Tasks to perform:
a – In the patent text on memory read and write ordering, what does "globally visible" mean?
b – Rewrite the patent text starting at "Memory read and write requests are received." and ending at "are also described.", and put "relaxed ordering bit" in place of "relaxed ordering flag".

-------- Document section

Memory read and write requests are received. The read is received in accordance with a communication protocol that has a transaction ordering rule in which a memory read cannot pass a memory write. The memory read and write requests are forwarded to the first device in accordance with another communication protocol that has a transaction ordering rule in which a memory read may pass a memory write. The forwarded memory read request is allowed to pass the forwarded memory write request whenever a relaxed ordering flag in the received read request is asserted. Other embodiments are also described and claimed.

Description

    BACKGROUND
  • An embodiment of the invention is related to the processing of memory read and memory write requests in computer systems having both strong and relaxed transaction ordering. Other embodiments are also described.
  • A computer system has a fabric of several devices that communicate with each other using transactions. For example, a processor (which may be part of a multi-processor system) issues transaction requests to access main memory and to access I/O devices (such as a graphics display adapter and a network interface controller). The I/O devices can also issue transaction requests to access locations in a memory address map (memory read and memory write requests). There are also intermediary devices that act as a bridge between devices that communicate via different protocols. The fabric also has queues in various places, to temporarily store requests until resources are freed up before they are propagated or forwarded.
  • To ensure that transactions are completed in the sequence intended by the programmer of the software, strong ordering rules may be imposed on transactions that move through the fabric at the same time. However, this safe approach generally hampers performance in a complex fabric. For example, consider the scenario where a long sequence of transactions is followed by a completely unrelated one. If the sequence makes slow progress, then it significantly degrades the performance of the device waiting for the unrelated transaction to complete. For that reason, some systems implement relaxed ordering where certain transactions are allowed to bypass earlier ones.
  • However, consider a system whose fabric uses the Peripheral Components Interconnect (PCI) Express communications protocol, as described in PCI Express Base Specification 1.0a available from PCI-SIG Administration, Portland, Oreg. The PCI Express protocol is an example of a point to point protocol in which memory read requests are not allowed to pass memory writes. In other words, in a PCI Express fabric, a memory read is not allowed to proceed until an earlier memory write (that will share a hardware resource, such as a queue, with the memory read) has become globally visible. Globally visible means any other device or agent can access the written data.

----------------
-------- Items

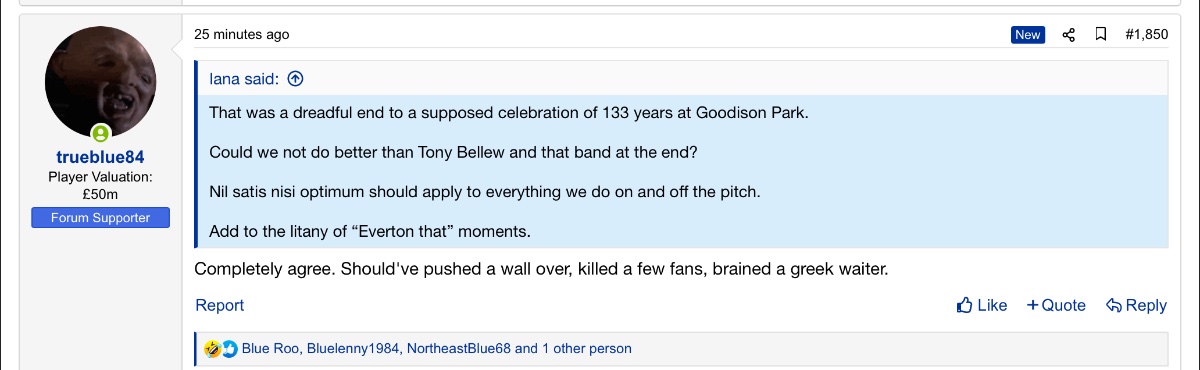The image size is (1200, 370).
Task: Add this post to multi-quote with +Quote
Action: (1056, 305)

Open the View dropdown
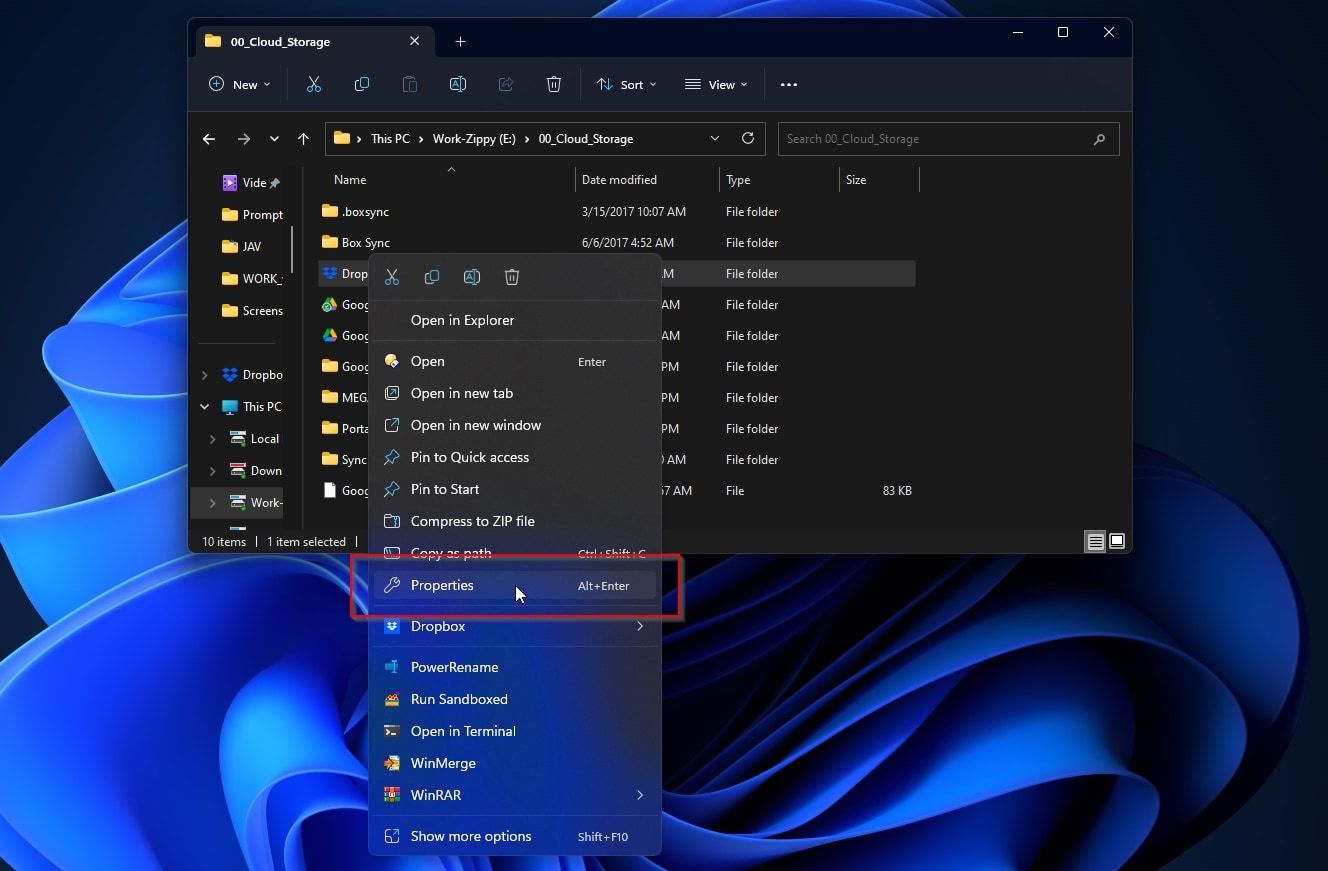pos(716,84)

----------------
-------- Items

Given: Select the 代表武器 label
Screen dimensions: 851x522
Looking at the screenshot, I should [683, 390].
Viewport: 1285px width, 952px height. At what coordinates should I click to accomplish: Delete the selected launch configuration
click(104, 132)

----------------
-------- Items

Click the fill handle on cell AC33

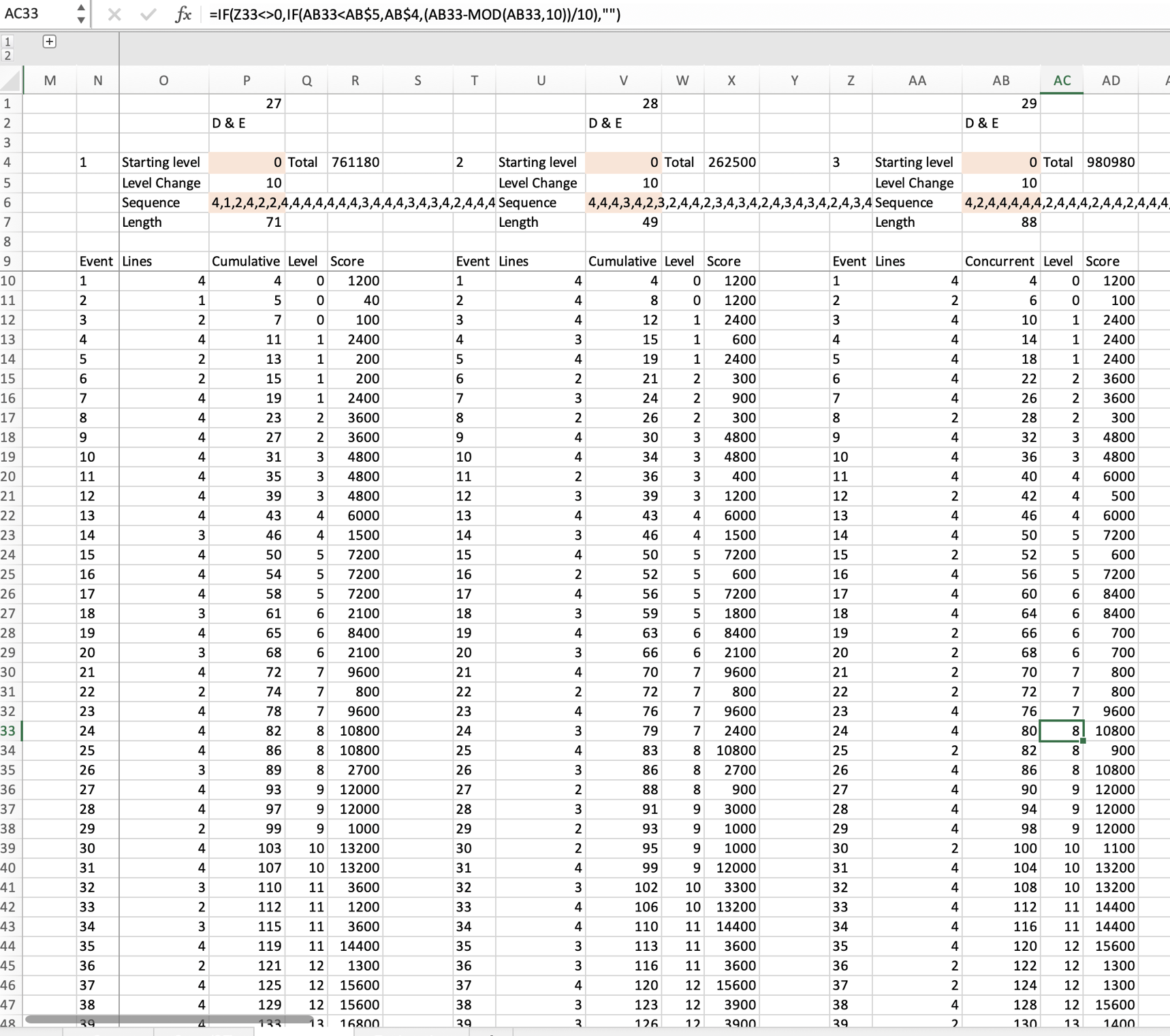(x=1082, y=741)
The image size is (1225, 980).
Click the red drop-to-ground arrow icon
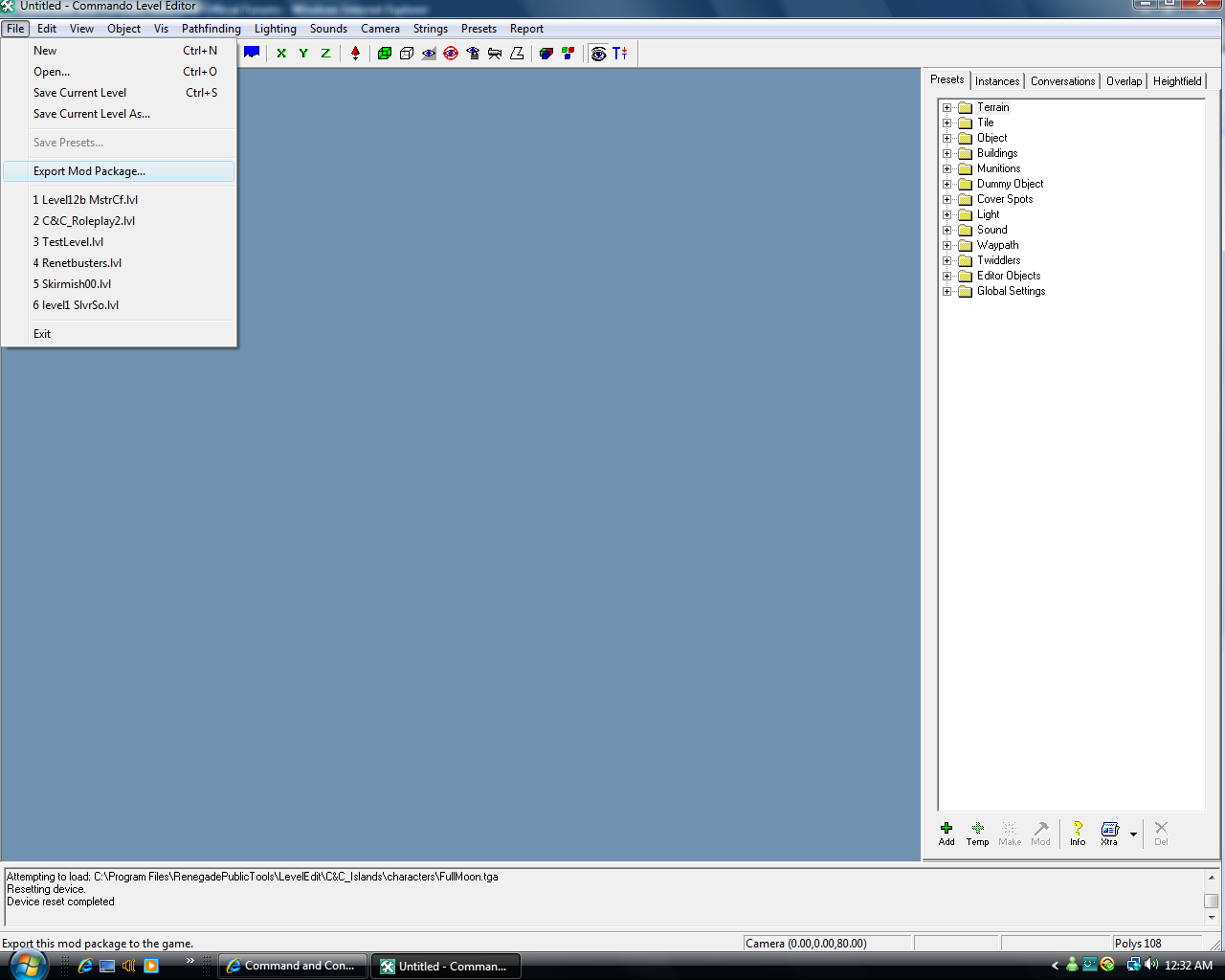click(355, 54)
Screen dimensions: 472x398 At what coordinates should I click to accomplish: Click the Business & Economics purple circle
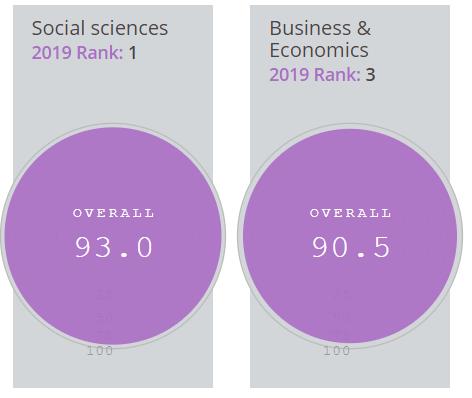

----------------

Expected responses:
a – Any other device or agent can access the written data.

b –
Memory read and write requests are received. The read is received in accordance with a communication protocol that has a transaction ordering rule in which a memory read cannot pass a memory write. The memory read and write requests are forwarded to the first device in accordance with another communication protocol that has a transaction ordering rule in which a memory read may pass a memory write. The forwarded memory read request is allowed to pass the forwarded memory write request whenever a relaxed ordering bit in the received read request is asserted. Other embodiments are also described and claimed.

Description

    BACKGROUND
  • An embodiment of the invention is related to the processing of memory read and memory write requests in computer systems having both strong and relaxed transaction ordering. Other embodiments are also described.